Maintenant, de ces paroles que n’ombre pas même le A majuscule du nom Ararat, de quelle configuration cérébrale faut-il disposer pour y entendre “c’est à vous, à votre génération, de prendre l’Ararat ” et non “notre devoir était de sauver le Karabakh, le vôtre est de consolider les atouts du pays” ? Bien sûr, si pendant des années et des années, on nous apprend à répéter par cœur : “leurs yeux sont rivés sur nos terres” et “Reconnaissance [du génocide], Réparation, Restitution [des terres]. Les trois R !”, cette déclaration de Sarkissian, hé bien même les diplomates l’interprètent de travers.
Mais beaucoup de choses s’éclairent, une fois que deux points sont connus :
1) C’est à chacun son Lausanne [victoire diplomatique] et son Sèvres [désastre diplomatique). Le Lausanne de l’Arménie est cette frontière que traça Wilson le 22 novembre 1920, et qui laissait à l’Arménie la région s’étendant de Trabzon (mer Noire) à Hakkari (frontière irakienne). Le Sèvres arménien, quant à lui, comme l’a rappelé Taner Akçam, c’est le traité de Kars du 13 octobre 1921 traçant la frontière actuelle, traité que les Soviétiques ont imposee à l’Arménie (et en fait, aux trois Etats de Transcaucasie) par l’article 15 du traité de Moscou du 1er mars 1921.
Il nous faut savoir que face à une Turquie de 74 millions d’habitants, une Arménie qui passe de 3,4 à 2,5 millions et se trouve aux prises avec autant de mafias que de diasporas et d’oppositions, trouve très avilissant de déclarer ouvertement “Oui, nous reconnaissons Kars” et de dire par là qu’elle ne poursuit pas une politique déjà inexistante.
Il est très facile de comprendre cela ; pour deux raisons :
a- Ces gens-là, tout comme nous d’ailleurs, ont une compréhension de l’honneur “à l’Eurasienne”.
b- Bien que nous ayons pour toujours enterré notre Sèvres dans les profondeurs de l’histoire, nous sommes encore aujourd’hui proie à une bien bonne paranoïa de Sèvres.
“Nous n’avons jamais eu aucune revendication territoriale”

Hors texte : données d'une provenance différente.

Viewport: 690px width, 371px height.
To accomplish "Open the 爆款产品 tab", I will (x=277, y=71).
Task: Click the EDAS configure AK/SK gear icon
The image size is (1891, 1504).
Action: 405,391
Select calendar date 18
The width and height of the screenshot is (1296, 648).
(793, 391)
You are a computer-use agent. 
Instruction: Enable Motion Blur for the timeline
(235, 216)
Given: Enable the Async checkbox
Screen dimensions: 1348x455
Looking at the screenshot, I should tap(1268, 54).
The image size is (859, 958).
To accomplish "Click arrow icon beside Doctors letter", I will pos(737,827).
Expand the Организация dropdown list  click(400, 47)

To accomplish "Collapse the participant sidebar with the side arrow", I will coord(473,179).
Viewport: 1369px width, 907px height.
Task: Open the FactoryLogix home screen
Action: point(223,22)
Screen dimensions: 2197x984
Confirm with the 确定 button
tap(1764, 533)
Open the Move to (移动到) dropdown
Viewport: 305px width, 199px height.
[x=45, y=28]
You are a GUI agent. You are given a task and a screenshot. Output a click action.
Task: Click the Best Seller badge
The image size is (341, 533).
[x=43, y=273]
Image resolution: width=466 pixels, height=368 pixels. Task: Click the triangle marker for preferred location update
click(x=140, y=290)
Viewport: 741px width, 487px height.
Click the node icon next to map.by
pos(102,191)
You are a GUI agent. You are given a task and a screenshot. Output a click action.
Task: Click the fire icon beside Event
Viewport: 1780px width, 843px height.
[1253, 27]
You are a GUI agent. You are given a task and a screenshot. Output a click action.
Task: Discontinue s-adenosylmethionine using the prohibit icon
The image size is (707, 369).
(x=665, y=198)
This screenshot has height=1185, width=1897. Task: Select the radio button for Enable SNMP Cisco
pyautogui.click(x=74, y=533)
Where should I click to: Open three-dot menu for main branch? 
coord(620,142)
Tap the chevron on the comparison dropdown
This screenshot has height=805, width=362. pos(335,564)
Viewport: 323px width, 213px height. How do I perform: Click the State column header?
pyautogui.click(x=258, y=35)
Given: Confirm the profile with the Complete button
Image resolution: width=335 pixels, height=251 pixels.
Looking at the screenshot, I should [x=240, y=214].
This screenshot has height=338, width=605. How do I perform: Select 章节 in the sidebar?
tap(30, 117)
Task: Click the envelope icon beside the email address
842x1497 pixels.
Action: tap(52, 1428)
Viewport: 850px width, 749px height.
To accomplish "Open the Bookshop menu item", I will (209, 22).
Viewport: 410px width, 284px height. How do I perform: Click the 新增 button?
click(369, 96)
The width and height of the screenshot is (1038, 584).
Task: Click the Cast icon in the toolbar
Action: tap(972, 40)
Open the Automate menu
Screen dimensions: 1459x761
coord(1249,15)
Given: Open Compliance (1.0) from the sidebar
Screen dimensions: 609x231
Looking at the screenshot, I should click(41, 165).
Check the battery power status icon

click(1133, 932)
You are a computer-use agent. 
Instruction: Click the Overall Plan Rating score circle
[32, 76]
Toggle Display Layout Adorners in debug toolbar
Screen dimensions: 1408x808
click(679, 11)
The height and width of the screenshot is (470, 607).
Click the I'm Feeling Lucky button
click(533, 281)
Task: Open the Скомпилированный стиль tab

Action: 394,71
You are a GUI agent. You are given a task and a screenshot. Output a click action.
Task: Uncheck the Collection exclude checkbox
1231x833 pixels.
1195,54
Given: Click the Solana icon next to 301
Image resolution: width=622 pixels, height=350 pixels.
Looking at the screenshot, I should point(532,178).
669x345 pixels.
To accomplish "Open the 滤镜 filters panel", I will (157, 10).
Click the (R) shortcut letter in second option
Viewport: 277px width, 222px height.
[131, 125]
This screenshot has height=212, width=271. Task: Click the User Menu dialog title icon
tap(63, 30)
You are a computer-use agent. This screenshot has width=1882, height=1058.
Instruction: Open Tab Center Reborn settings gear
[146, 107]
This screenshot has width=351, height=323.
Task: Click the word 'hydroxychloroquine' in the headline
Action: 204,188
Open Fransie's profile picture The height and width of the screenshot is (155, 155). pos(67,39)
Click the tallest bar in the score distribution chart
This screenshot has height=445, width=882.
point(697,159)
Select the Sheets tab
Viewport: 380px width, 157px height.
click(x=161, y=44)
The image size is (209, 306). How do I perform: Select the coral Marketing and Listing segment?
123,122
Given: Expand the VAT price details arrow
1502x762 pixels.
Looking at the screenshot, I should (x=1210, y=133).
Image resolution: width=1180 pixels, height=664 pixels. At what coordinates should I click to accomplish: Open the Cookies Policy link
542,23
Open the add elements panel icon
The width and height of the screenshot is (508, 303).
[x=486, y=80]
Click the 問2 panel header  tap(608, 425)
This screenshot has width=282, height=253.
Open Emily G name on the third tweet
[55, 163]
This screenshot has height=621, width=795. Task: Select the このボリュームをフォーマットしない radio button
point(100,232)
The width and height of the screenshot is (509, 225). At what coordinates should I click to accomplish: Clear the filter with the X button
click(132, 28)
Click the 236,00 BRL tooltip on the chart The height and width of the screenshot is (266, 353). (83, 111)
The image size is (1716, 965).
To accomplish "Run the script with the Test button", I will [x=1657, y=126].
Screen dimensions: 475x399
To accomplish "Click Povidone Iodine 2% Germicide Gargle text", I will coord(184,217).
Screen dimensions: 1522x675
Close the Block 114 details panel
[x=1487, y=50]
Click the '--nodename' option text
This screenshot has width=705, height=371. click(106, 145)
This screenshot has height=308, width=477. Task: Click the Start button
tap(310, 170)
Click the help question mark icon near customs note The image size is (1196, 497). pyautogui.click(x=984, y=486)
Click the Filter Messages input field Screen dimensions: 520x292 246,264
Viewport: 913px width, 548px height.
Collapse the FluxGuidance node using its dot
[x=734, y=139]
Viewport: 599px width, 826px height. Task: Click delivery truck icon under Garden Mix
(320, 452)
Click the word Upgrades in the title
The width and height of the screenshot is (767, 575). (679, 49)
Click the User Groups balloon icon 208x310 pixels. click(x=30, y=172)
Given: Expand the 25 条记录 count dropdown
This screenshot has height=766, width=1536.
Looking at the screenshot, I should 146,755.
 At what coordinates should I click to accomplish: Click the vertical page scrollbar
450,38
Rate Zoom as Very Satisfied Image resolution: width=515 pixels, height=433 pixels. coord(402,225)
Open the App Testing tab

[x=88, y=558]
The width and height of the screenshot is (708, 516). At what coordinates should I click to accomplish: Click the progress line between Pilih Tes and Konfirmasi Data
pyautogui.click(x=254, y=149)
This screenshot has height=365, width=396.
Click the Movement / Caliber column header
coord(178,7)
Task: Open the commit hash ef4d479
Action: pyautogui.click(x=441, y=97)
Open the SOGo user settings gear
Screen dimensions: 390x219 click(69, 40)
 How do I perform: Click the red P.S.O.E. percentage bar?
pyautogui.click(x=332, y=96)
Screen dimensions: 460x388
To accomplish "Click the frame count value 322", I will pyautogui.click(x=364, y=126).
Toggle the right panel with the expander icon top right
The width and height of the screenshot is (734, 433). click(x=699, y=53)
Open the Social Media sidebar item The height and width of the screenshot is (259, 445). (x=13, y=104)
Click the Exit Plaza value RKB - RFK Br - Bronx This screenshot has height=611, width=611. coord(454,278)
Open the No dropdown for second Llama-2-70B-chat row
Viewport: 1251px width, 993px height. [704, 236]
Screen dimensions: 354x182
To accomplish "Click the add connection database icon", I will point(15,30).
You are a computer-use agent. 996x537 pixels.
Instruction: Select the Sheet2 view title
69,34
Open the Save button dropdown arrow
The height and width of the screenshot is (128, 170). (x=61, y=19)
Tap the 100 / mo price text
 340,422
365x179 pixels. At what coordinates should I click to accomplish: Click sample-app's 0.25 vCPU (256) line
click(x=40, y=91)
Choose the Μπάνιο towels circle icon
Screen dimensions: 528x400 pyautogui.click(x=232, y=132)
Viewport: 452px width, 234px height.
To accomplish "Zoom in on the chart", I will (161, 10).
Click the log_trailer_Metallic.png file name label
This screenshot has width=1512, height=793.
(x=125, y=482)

2) De façon indirecte, l’Arménie n’a jamais cessé de répéter qu’elle reconnaissait la frontière. En son temps, le premier président arménien, Levon Ter-Petrossian, a proposé de signer : “les deux Etats reconnaissent de façon réciproque les accords internationaux et en acceptent les responsabilités.” Le deuxième président, Robert Kotcharian a déclaré le 11 avril 2005 : “nous n’avons jamais avancé de revendication territoriale”.[Voir ici]
Le secrétaire d’État aux affaires étrangères, Kirakossian a déclaré au journal turc, Zaman : “Qui a dit que nous ne reconnaissions pas le traité de Kars ?”(24.04.06)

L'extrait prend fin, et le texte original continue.